Je tardais toujours, Monsieur, espérant pouvoir vous annoncer que vous me verriez descendre un beau matin du bateau à vapeur sous vos fenetres. Mais l’homme propose et Dieu dispose: depuis dix ans,
mon père n’a pas pu parvenir à passer un été tranquille, et celuici ne se prépare pas mieux. Entre la Cour des Pairs qu’on convoque sans lui donner le temps de respirer, et ma sœur qui revient d’Italie, il n’y a pas moyen de s’absenter un instant. Mais vous qui n’avez pas de Chambre des Pairs, et qui médisez de ceux qui en ont, que ne venez vous visiter Paris, à la barbe de tous ceux qui vous y déplaisent. Peut être ai je eu tort de prononcer en pareille occasion le mot de barbe, mais je n’admets ni l’injure ni l’excuse. Vous me direz que j’en parle à mon aise, et que c’est un mal dont je ne souffre guères. Raison de plus pour me faire désirer de vous voir afin de vous prouver le contraire.

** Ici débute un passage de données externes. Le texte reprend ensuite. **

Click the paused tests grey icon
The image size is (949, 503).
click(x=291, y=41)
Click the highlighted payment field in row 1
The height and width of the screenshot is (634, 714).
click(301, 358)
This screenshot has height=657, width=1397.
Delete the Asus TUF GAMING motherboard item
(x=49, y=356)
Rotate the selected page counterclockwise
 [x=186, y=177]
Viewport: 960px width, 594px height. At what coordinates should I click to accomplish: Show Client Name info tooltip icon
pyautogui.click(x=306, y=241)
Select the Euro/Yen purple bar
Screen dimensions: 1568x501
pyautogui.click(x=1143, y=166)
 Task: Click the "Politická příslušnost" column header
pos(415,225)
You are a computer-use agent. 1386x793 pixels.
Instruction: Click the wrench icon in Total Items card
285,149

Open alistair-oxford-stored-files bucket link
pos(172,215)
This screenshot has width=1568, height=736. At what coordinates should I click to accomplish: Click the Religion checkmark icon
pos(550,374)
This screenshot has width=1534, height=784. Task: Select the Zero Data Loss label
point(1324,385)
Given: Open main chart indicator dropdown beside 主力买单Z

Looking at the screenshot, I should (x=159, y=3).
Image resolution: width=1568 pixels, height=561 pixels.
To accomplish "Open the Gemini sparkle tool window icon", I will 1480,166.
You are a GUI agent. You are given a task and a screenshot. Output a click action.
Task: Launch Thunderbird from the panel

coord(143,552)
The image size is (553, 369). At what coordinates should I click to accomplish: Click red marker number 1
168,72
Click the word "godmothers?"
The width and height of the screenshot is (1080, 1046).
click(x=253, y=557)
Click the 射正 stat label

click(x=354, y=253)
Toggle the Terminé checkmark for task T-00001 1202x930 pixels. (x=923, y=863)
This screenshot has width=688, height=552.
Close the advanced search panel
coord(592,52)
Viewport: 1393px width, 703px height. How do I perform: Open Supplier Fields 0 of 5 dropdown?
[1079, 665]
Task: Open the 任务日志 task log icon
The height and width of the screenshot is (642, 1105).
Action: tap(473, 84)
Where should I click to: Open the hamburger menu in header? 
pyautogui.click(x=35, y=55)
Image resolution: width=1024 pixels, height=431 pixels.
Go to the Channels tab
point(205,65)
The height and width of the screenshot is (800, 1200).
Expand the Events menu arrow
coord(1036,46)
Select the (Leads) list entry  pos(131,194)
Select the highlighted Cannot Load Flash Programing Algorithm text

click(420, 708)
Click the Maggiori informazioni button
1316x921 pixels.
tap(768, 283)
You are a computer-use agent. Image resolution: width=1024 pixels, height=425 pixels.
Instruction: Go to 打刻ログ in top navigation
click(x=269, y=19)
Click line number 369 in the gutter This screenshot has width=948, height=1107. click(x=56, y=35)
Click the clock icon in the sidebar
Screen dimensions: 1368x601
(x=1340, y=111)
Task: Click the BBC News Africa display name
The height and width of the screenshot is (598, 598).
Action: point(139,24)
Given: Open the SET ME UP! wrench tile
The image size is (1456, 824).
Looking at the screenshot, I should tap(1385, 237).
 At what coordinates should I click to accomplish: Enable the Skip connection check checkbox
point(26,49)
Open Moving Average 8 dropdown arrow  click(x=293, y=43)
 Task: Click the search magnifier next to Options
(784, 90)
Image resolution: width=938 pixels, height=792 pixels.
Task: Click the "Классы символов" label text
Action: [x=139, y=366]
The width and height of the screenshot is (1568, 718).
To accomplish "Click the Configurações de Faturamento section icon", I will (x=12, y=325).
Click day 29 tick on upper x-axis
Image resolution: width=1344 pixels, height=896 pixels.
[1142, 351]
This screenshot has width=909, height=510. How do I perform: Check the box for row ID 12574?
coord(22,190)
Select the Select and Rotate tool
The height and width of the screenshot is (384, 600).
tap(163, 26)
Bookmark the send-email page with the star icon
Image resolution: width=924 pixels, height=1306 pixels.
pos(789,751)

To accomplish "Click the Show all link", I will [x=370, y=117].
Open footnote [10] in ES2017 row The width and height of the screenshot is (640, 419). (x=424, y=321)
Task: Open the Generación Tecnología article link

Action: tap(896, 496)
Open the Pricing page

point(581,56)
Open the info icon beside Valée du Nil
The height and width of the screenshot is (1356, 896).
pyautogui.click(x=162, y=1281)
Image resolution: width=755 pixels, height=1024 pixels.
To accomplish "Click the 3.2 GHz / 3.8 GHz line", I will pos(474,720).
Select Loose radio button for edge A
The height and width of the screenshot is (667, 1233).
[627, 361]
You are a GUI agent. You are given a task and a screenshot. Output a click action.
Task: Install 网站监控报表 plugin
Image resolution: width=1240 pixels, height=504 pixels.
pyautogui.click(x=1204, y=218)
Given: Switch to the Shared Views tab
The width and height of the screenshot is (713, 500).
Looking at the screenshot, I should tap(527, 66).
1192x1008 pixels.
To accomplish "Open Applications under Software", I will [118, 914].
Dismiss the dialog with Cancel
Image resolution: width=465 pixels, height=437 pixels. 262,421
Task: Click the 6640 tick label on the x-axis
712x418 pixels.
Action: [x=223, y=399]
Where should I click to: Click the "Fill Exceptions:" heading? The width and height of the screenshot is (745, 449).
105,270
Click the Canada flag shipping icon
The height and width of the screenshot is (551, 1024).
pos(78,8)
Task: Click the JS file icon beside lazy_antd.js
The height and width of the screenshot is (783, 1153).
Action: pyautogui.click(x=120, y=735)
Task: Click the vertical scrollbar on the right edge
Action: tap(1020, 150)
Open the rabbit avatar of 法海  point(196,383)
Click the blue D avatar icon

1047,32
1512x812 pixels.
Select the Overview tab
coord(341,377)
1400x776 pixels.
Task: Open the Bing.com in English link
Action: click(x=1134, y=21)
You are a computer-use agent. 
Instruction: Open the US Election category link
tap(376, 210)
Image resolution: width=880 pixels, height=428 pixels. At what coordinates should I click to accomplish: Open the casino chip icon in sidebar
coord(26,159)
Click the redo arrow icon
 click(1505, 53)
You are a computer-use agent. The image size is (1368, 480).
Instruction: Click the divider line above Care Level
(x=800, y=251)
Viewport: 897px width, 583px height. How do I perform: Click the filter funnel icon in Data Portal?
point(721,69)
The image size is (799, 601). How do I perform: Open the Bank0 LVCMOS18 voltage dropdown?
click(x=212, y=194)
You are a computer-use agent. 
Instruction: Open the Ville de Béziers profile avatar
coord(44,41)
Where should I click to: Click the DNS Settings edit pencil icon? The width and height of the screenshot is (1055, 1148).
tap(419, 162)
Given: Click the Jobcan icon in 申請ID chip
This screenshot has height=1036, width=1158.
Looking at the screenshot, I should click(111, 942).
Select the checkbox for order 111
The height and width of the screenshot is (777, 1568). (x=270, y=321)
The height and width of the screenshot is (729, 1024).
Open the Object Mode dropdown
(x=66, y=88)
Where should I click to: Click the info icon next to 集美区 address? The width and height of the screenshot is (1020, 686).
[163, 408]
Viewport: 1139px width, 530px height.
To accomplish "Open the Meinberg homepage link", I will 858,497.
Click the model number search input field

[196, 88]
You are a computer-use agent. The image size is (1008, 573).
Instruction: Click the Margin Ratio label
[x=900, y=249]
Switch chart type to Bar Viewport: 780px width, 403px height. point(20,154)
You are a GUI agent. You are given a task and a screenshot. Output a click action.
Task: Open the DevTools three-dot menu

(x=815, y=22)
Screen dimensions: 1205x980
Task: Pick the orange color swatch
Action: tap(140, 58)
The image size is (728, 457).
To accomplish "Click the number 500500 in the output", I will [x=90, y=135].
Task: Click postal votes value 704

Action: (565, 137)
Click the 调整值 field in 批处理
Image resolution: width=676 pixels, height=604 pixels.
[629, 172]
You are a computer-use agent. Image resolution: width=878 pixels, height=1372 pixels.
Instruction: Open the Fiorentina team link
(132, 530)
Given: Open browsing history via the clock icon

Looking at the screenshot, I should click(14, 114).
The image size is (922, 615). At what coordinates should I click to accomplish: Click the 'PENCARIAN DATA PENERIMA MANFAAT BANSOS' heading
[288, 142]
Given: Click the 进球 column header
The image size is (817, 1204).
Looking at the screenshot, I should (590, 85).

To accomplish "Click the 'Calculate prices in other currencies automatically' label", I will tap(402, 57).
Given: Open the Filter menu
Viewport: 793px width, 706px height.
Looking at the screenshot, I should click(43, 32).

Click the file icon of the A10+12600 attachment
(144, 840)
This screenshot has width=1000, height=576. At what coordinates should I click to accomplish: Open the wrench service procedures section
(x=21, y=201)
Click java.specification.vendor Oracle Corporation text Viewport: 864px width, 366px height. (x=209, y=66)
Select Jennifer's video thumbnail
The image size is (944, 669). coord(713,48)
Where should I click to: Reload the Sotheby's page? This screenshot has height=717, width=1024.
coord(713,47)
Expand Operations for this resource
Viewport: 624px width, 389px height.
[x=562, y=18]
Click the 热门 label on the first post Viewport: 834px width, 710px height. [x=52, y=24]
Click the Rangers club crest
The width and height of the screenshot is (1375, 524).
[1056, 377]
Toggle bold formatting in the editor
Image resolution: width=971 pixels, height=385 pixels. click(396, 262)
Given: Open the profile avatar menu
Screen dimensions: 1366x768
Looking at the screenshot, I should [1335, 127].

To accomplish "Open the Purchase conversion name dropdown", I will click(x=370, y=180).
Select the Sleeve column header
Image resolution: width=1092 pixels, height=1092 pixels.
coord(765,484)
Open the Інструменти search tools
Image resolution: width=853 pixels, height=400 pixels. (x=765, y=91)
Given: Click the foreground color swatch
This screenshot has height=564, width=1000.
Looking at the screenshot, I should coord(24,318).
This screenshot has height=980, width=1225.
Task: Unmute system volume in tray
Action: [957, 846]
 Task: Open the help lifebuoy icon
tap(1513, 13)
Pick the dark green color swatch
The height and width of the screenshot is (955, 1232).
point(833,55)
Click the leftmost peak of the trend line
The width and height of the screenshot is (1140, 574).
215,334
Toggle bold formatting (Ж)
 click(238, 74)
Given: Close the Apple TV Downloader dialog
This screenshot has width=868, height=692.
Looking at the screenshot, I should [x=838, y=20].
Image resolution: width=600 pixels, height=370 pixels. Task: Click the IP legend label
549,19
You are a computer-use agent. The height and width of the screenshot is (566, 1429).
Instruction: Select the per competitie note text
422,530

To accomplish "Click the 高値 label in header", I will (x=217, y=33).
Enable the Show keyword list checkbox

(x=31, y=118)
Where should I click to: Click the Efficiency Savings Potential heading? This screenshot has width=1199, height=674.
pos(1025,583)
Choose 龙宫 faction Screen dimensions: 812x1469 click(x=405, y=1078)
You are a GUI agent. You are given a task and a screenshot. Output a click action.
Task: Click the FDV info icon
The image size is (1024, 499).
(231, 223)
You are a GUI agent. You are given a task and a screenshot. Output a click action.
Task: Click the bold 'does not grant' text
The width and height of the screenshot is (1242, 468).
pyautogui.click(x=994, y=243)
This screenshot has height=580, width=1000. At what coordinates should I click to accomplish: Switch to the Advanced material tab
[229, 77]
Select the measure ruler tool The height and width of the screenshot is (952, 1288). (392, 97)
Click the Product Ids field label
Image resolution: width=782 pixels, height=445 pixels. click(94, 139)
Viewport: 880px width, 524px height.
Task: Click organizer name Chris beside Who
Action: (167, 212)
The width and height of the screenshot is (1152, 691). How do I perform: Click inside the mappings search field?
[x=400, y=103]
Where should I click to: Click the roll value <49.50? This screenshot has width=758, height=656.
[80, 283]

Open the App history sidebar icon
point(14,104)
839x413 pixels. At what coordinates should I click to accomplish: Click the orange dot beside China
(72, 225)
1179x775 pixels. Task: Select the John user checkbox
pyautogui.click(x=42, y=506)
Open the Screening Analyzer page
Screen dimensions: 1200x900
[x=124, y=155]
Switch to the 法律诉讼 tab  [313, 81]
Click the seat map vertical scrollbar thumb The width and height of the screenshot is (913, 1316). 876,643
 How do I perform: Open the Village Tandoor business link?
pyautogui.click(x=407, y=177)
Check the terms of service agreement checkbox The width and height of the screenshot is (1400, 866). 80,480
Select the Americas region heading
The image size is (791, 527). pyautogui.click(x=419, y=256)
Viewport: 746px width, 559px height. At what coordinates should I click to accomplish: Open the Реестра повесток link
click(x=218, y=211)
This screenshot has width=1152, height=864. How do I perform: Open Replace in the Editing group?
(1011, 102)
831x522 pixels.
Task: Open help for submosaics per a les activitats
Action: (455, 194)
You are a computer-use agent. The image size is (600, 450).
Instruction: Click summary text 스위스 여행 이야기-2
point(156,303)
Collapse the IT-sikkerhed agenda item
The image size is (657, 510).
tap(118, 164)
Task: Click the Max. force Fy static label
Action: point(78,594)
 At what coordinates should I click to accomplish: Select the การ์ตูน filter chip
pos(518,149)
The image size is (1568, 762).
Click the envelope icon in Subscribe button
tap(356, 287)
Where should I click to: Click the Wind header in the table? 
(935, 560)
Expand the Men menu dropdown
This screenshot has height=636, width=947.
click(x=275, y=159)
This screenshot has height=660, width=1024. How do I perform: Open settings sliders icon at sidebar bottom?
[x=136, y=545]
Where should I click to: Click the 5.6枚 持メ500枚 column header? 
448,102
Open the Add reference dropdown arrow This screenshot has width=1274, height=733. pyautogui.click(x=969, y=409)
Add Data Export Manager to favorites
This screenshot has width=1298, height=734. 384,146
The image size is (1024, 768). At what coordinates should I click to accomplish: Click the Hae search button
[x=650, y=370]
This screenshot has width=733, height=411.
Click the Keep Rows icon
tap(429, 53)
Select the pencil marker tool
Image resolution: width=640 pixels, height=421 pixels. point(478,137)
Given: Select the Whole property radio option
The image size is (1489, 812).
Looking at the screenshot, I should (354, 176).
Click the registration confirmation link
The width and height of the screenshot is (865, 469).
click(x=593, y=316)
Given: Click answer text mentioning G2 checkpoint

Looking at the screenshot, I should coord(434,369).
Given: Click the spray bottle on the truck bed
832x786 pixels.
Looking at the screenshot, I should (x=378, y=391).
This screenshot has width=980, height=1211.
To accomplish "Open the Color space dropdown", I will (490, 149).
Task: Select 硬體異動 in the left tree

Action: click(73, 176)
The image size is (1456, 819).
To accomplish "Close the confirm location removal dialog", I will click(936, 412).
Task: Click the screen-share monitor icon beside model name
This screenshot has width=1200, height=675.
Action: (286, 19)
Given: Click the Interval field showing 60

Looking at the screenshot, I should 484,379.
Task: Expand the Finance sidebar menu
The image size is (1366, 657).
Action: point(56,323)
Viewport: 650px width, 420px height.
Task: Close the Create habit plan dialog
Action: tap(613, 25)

[2] Nous sommes ici depuis trois semaines, et voilà qu’il en faut partir. Il y a beaucoup de bois dans ce lieu, et je m’y suis beaucoup promené: mais je dois dire que j’avais rarement Catulle ou Properce dans ma poche, et qu’il m’est arrivé plus rarement encore de réciter des vers latins, et d’en moduler la Cadence sur celle du galop de mon cheval. Vous voyez que j’exécute fort mal vos ordres, mais je prie que cela ne me vous décourage pas de m’en donner, au risque d’être désobéi.
Je laboure toujours dans
Eschyle; depuis que j’ai quitté Paris, où j’avais une traduction allemande, avec des notes, j’ai été obligé de recourir ici contre les difficultés à une traduction française, et j’ai Cessé de comprendre; le français est si clair, que le grec devient inintelligible. Il faut dire à l’honneur de notre génération, que maintenant l’on ne traduit plus avec autant d’aisance, c’est a dire qu’on prend moins de liberte avec les auteurs: mais en revanche, ce ne sont plus des traductions [3] du tout, où si l’on traduit en une langue quelconque ce n’est du moins pas en français. Je ne sais s’il vous est jamais tombé sous la main une traduction de Tacite, qui se recommande du nom considéré de Monsieur Burnouf. Le malheureux a fait des efforts inouis, pour laisser Tacite en latin, où du moins en un français qui y ressemble tout à fait. Tacite y était déjà, et n’a sans doute rien compris à la peine que M. Burnouf se donnait pour l’y mettre – Les luttes de l’Académie des Inscriptions font presque autant de bruit que les luttes politiques, et comme vous avez du voir les scrutins s’y multiplient, de manière à montrer que chacun y porte les mêmes sentimens qui animent d’ordinaire la Chambre des Députés, les petits intérêts personnels, la Crainte de se compromettre, et autres mouvemens aussi généreux. Mon père, qui est médisant des Académies, pres qu’autant que vous même, dit que les Académies ne sont bonnes qu’à cela et que la raison pour y être, c’est que cela fait plaisir. J’oublie [4] que vous m’avez recommandé de ne pas lire les journaux, même pour y lire les bruits de guerre, et me permettre de penser, que s’ils vrai lisaient, nous aurions peut être un jour, bien que M. Mauguin l’ait dit, à vous écrire, comme à un Compatriote. En attendant ce moment, je vous prie de croire que mon affection n’en est ni moins vive, ni moins respectueuse.